My friend recently sent me a 750 GB external hard drive as a surprise gift. I was naturally excited, so I tore open the cover and packaging. Out came a shining new hard drive and a USB cord. I plugged in both ends and waited. Nothing happened. Pretty sure that I hadn’t plugged it in properly, I pulled out the cord and pushed it back into the USB slot. Nothing whatsoever. Time to go back into the packaging – I pulled out the ‘other’ cord to connect the drive to the power source. Of course. How obvious? I should have known.
I was actually taking a satisficing approach as opposed to an optimizing one.
Satisficing, according to Wikipedia, is “a decision-making strategy which attempts to meet criteria for adequacy, rather than to identify an optimal solution”. It can apply to just about any situation where you don’t evaluate your options before making a decision. Typically people satisfice when:
- They don’t have enough information
- The stakes are not too high
Now what about learners in a complex scenario? Do they really make intelligent, well thought out choices – follow the optimizing approach? Or do they just satisfice – see what comes up, and then go back and change their decision and see the response and so on?
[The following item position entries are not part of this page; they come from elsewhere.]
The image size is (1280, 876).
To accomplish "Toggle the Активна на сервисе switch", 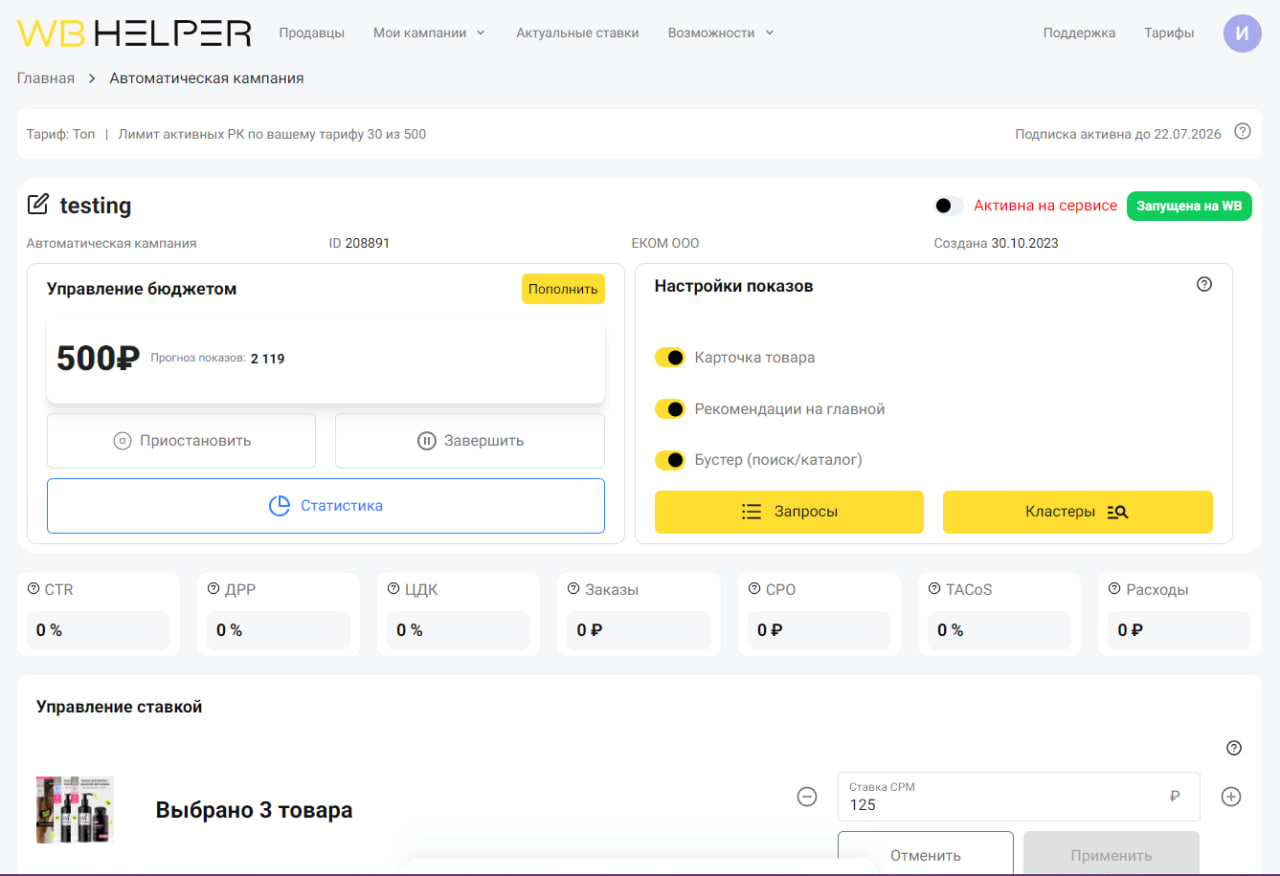I will point(948,205).
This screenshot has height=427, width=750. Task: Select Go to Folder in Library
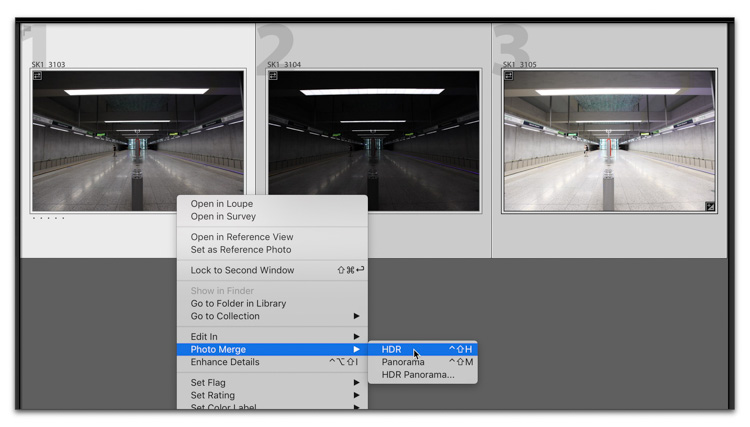(238, 303)
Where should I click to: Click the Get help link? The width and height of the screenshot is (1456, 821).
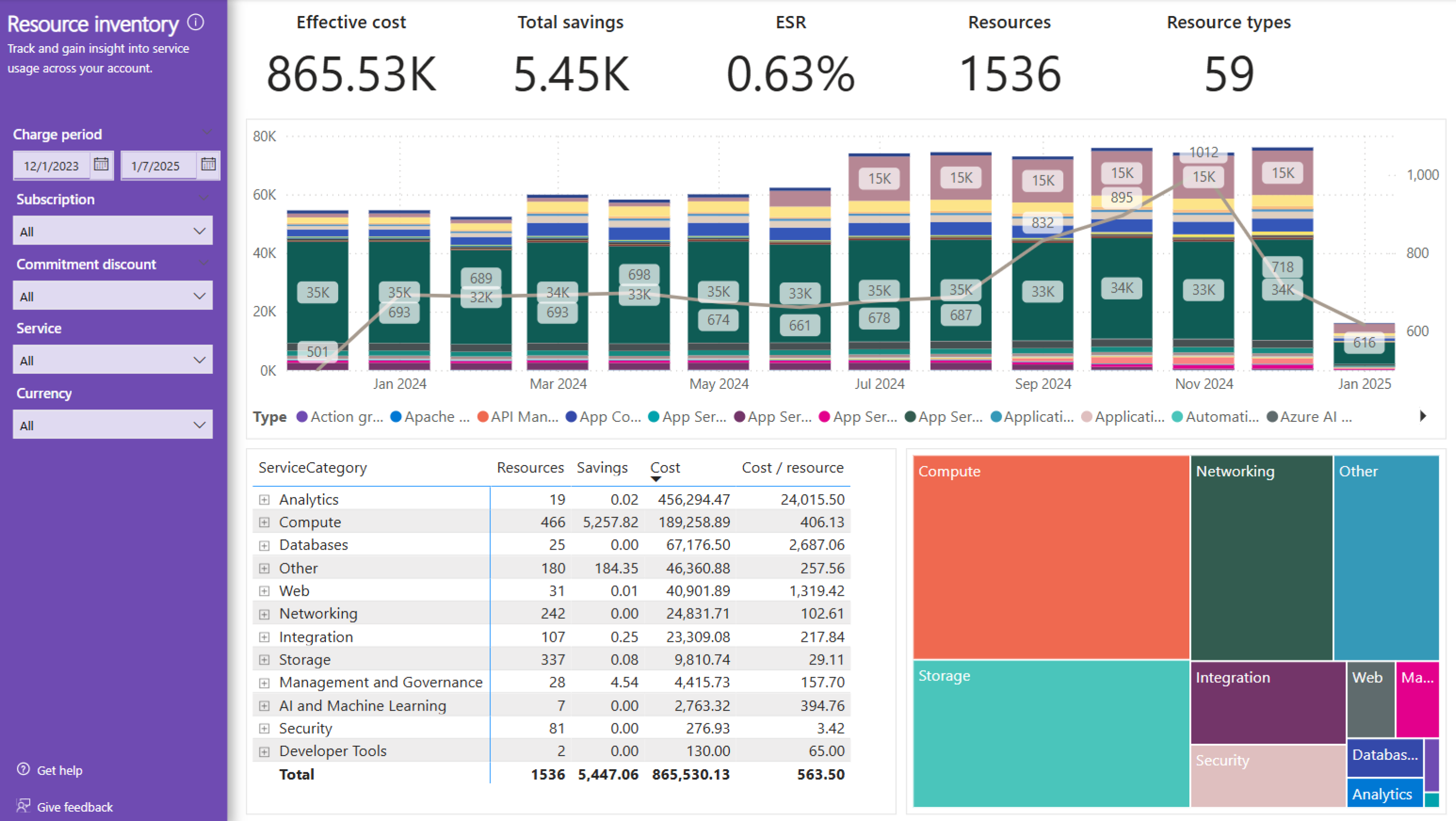[59, 770]
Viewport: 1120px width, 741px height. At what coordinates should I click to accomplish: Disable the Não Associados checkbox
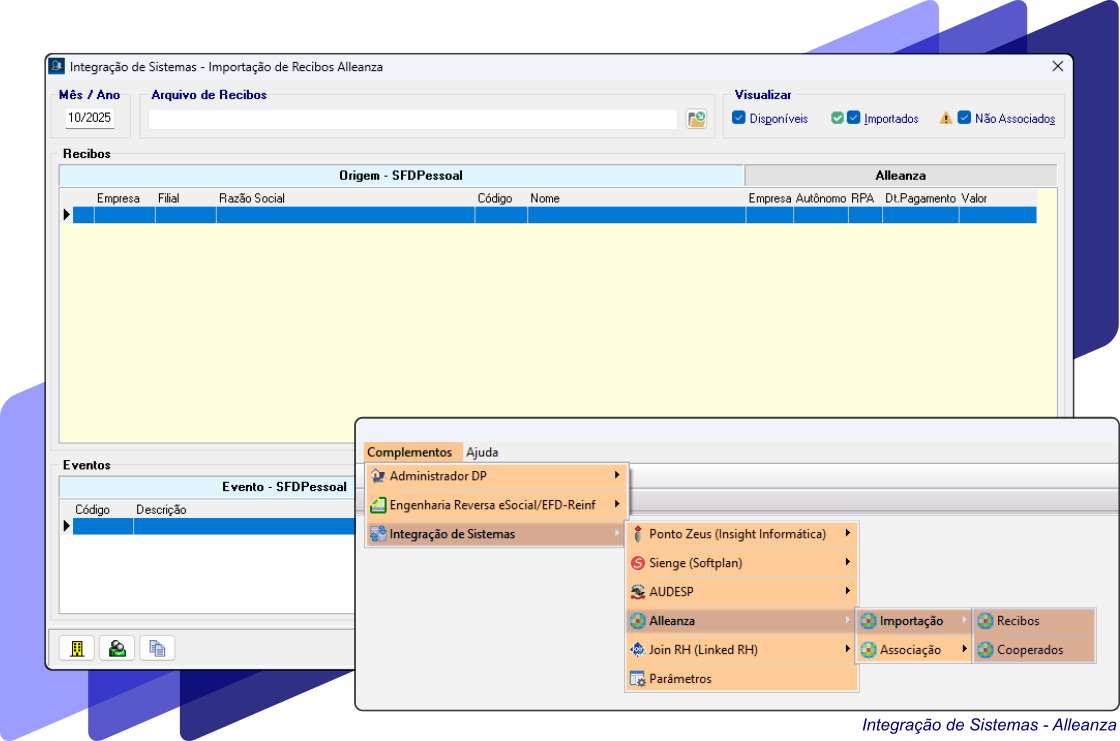click(x=964, y=118)
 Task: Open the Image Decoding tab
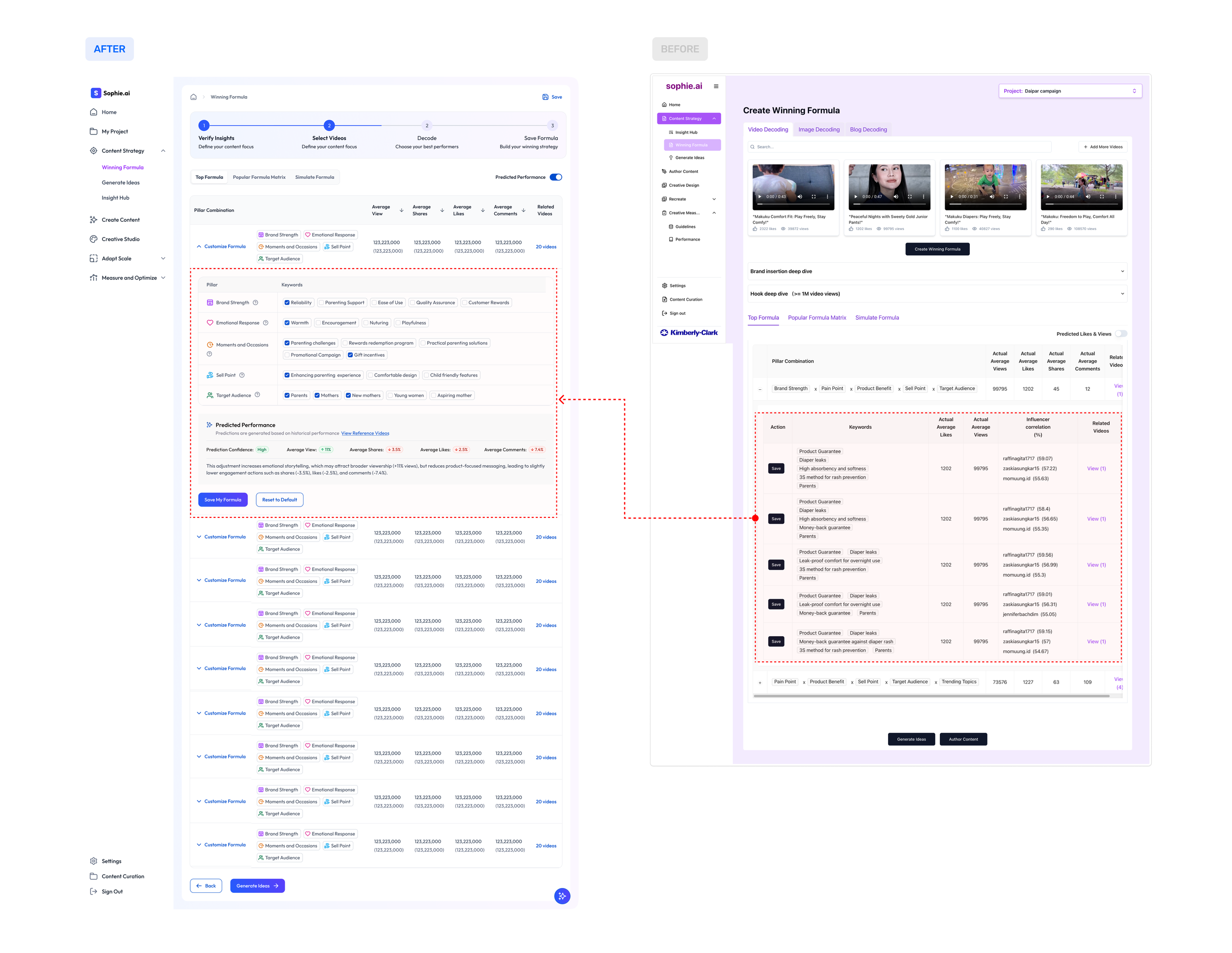click(x=819, y=130)
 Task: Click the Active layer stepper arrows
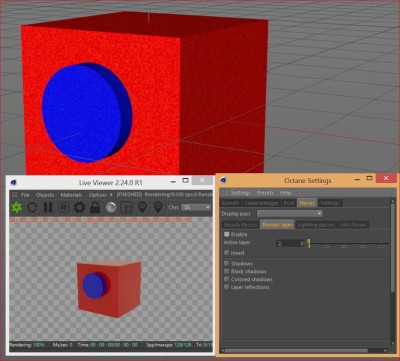pyautogui.click(x=302, y=244)
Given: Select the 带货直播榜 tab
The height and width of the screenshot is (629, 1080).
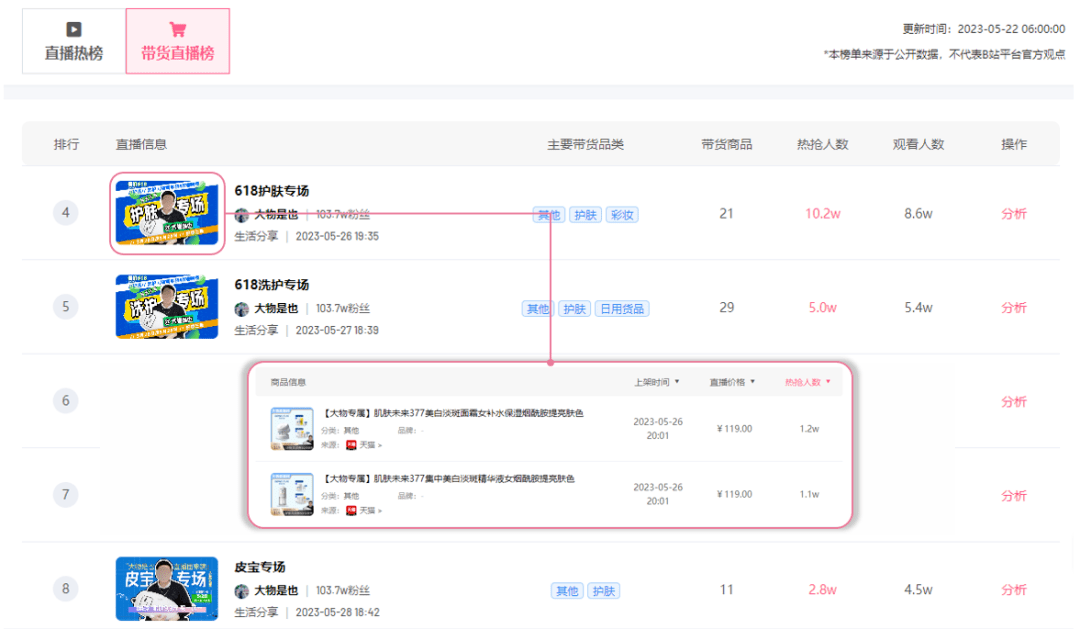Looking at the screenshot, I should (x=177, y=42).
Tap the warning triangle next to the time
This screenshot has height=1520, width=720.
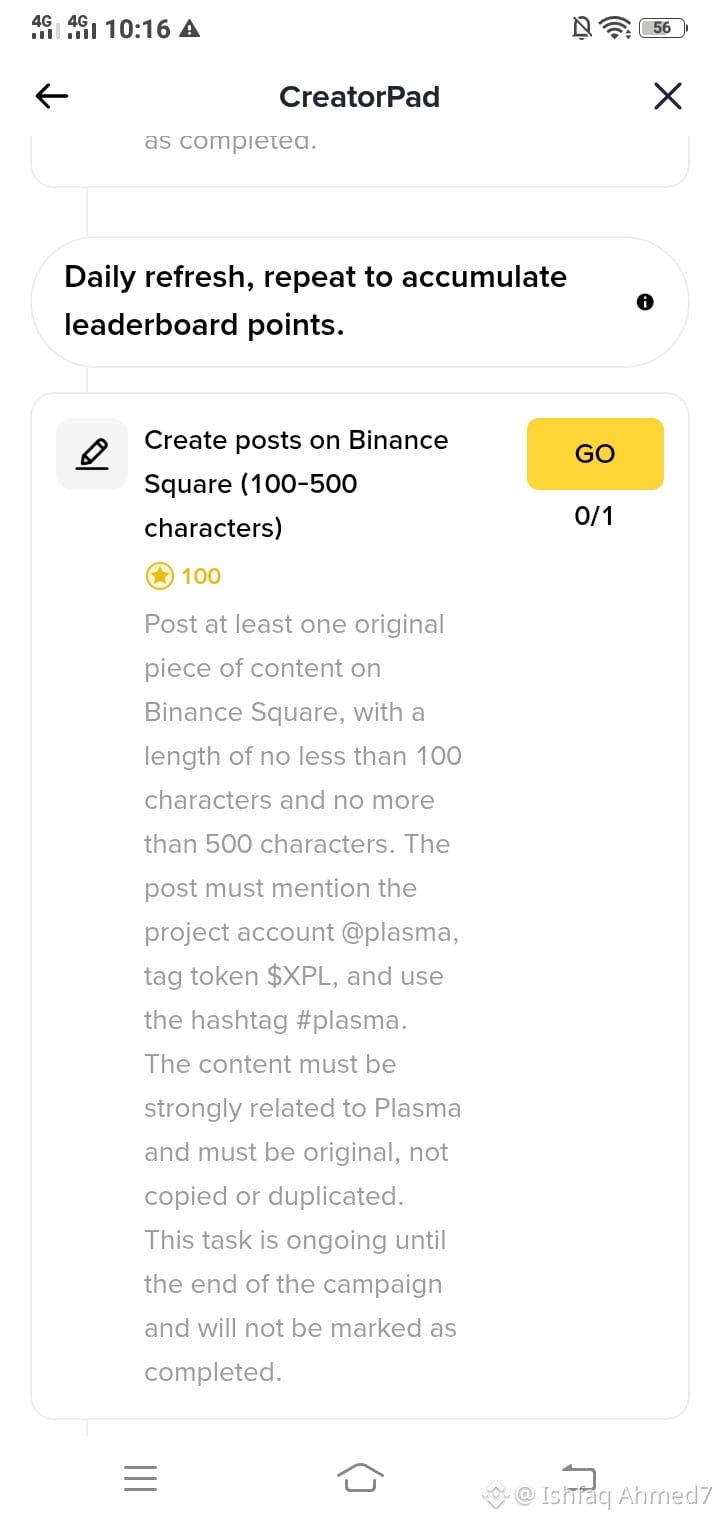(x=188, y=28)
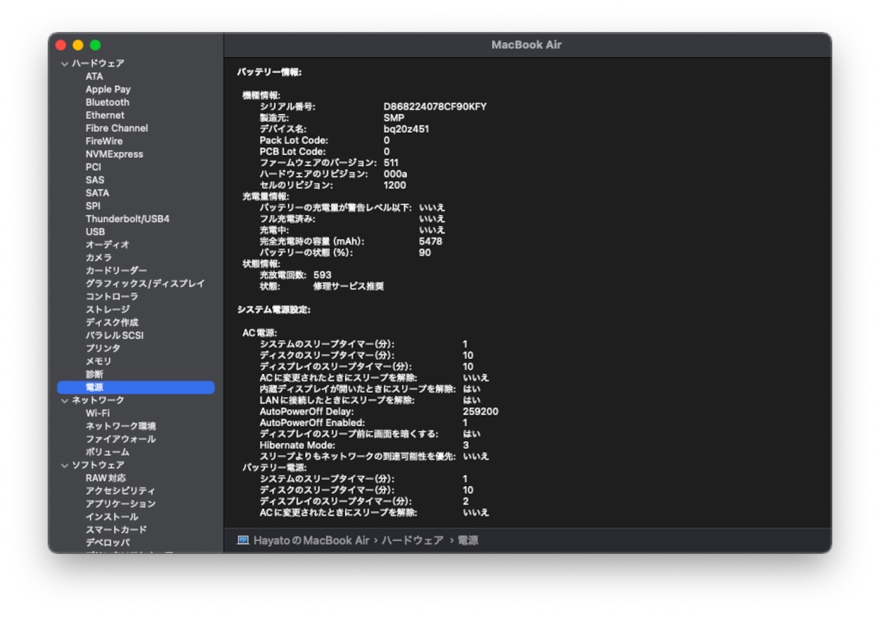Click 電源 in the bottom path bar
Image resolution: width=880 pixels, height=617 pixels.
click(467, 540)
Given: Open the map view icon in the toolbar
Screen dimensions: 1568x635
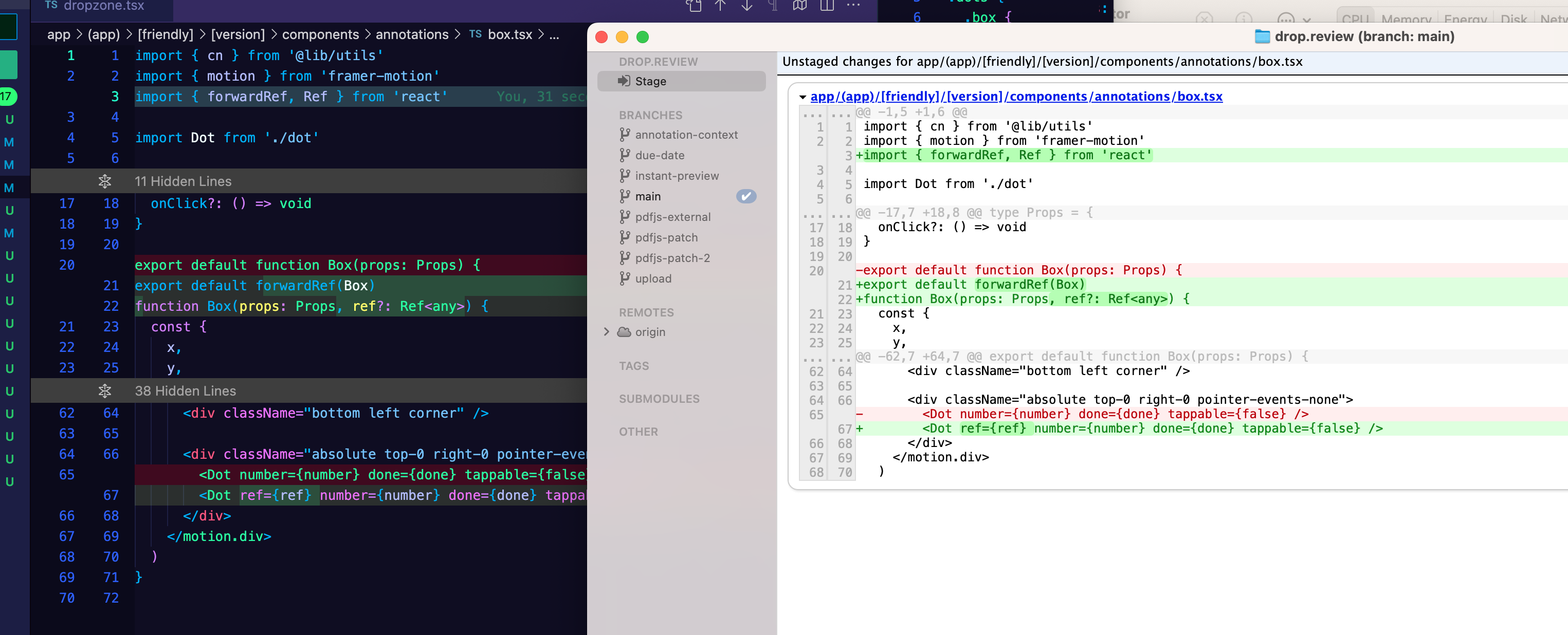Looking at the screenshot, I should pos(799,7).
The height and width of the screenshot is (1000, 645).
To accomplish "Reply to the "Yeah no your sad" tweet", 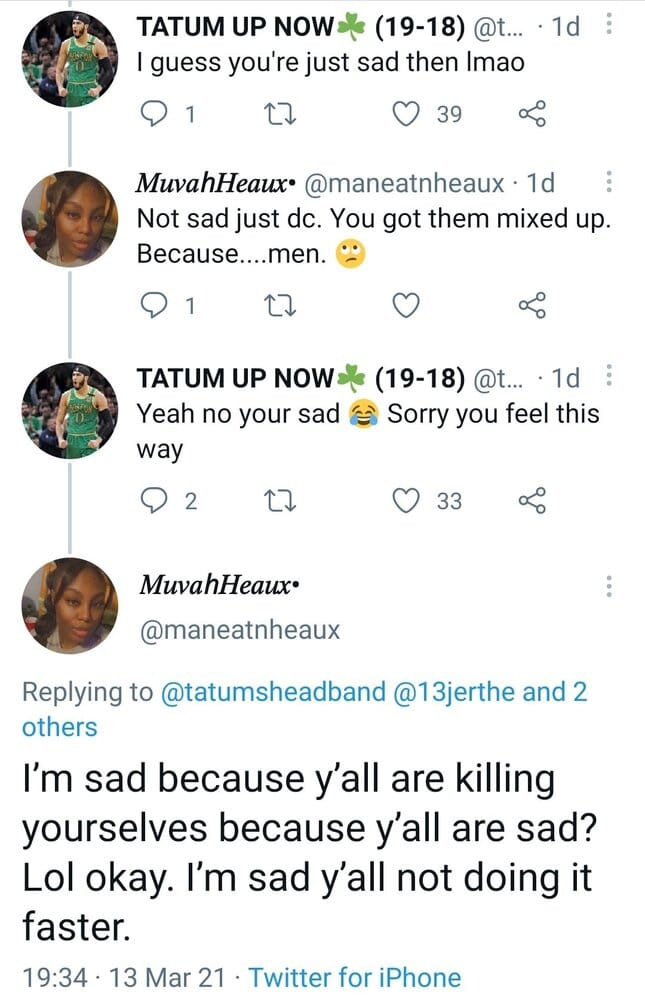I will [152, 500].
How do you make sure learners actually follow an optimal decision making process in your interactivities? Some possibilities (each with its own pros and cons):
- Don’t allow learners to return to the previous step in a scenario
- Allow them to return, but give them negative scoring/feedback for changed decisions
- Restrict the number of times they can go back and change their decisions
What do you think is a right approach?
The learners are probably wondering what fuss is all about, and telling themselves “what do I lose by making a wrong decision, it’s a scenario after all.” And they are probably right – if even after this trial and error method, they really understand what we are trying to tell them, the learning goal is achieved, right?